- _Problem statement_
Beginning at the line that includes "Widerrufs­formular (420, 2247)", print each remaining line of the data word for word. Output nothing else.

- _Source records_
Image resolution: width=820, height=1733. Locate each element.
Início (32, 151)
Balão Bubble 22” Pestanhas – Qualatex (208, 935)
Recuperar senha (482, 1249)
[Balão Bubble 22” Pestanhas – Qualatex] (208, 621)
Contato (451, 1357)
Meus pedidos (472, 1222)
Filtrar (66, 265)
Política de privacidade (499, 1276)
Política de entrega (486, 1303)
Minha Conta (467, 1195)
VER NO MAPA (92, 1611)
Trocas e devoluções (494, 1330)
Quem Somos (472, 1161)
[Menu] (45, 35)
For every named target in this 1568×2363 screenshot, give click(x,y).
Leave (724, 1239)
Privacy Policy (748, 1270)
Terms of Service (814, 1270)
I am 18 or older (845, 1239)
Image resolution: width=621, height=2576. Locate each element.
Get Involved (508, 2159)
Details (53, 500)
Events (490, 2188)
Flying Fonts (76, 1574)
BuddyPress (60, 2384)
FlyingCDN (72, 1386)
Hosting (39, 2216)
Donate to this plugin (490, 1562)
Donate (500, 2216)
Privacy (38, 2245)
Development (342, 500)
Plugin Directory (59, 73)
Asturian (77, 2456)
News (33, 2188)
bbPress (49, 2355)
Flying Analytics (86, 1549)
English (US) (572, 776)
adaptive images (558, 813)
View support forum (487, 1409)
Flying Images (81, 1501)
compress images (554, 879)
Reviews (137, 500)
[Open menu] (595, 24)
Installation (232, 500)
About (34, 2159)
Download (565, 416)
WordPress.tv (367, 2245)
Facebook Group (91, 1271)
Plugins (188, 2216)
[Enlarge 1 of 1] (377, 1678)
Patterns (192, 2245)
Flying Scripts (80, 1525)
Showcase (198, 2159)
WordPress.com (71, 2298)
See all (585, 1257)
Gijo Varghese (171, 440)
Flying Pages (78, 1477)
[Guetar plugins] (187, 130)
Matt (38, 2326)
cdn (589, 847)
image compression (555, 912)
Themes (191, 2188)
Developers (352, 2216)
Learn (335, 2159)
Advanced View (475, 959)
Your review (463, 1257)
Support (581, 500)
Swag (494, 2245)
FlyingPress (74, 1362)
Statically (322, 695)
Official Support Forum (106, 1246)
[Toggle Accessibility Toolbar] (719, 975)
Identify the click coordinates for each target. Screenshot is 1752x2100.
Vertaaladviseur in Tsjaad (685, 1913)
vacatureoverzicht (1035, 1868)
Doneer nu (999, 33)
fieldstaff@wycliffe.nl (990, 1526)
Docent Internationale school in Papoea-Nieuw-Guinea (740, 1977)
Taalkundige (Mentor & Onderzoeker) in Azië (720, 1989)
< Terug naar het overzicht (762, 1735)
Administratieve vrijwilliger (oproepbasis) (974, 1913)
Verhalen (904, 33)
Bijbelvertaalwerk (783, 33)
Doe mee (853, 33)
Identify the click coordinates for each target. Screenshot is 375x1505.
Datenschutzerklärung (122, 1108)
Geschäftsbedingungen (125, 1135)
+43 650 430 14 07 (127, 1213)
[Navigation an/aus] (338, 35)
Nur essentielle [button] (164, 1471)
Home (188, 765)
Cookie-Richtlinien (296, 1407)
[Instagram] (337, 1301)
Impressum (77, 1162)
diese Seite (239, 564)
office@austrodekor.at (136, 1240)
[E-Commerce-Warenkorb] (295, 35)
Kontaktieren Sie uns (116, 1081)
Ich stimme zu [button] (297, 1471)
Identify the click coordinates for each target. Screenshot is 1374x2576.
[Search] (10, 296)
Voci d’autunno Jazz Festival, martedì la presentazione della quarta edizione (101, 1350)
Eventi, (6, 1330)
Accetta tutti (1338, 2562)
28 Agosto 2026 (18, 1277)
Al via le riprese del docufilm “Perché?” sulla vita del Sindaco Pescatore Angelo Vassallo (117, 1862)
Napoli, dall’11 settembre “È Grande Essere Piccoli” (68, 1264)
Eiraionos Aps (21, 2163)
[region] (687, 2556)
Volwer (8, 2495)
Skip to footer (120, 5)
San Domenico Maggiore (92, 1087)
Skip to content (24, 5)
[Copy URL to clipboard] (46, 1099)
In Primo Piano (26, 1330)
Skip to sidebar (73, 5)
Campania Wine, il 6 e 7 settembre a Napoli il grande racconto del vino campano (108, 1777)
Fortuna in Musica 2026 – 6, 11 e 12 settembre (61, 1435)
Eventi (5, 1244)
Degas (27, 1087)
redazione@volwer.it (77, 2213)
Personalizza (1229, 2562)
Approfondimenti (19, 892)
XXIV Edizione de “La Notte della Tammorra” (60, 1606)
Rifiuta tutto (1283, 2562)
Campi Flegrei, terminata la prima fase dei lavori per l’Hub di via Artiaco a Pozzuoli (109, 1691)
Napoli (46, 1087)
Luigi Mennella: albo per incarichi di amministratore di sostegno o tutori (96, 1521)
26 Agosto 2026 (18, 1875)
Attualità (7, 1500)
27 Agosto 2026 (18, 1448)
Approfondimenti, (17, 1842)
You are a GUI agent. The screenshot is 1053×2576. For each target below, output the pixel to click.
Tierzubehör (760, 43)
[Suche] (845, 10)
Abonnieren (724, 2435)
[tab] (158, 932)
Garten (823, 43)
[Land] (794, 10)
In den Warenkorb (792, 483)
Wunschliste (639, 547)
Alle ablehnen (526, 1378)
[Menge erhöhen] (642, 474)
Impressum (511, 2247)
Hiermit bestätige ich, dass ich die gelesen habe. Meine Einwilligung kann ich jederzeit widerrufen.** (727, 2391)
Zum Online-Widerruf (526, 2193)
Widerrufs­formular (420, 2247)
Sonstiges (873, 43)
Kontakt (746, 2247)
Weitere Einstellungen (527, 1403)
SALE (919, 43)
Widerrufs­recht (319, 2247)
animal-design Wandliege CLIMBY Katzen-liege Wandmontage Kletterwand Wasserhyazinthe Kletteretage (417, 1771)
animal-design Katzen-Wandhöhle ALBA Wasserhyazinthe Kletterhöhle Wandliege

- _Response box_
Widerrufs­formular (420, 2247)
Sonstiges (873, 43)
Kontakt (746, 2247)
Weitere Einstellungen (527, 1403)
SALE (919, 43)
Widerrufs­recht (319, 2247)
animal-design Wandliege CLIMBY Katzen-liege Wandmontage Kletterwand Wasserhyazinthe Kletteretage (417, 1771)
animal-design Katzen-Wandhöhle ALBA Wasserhyazinthe Kletterhöhle Wandliege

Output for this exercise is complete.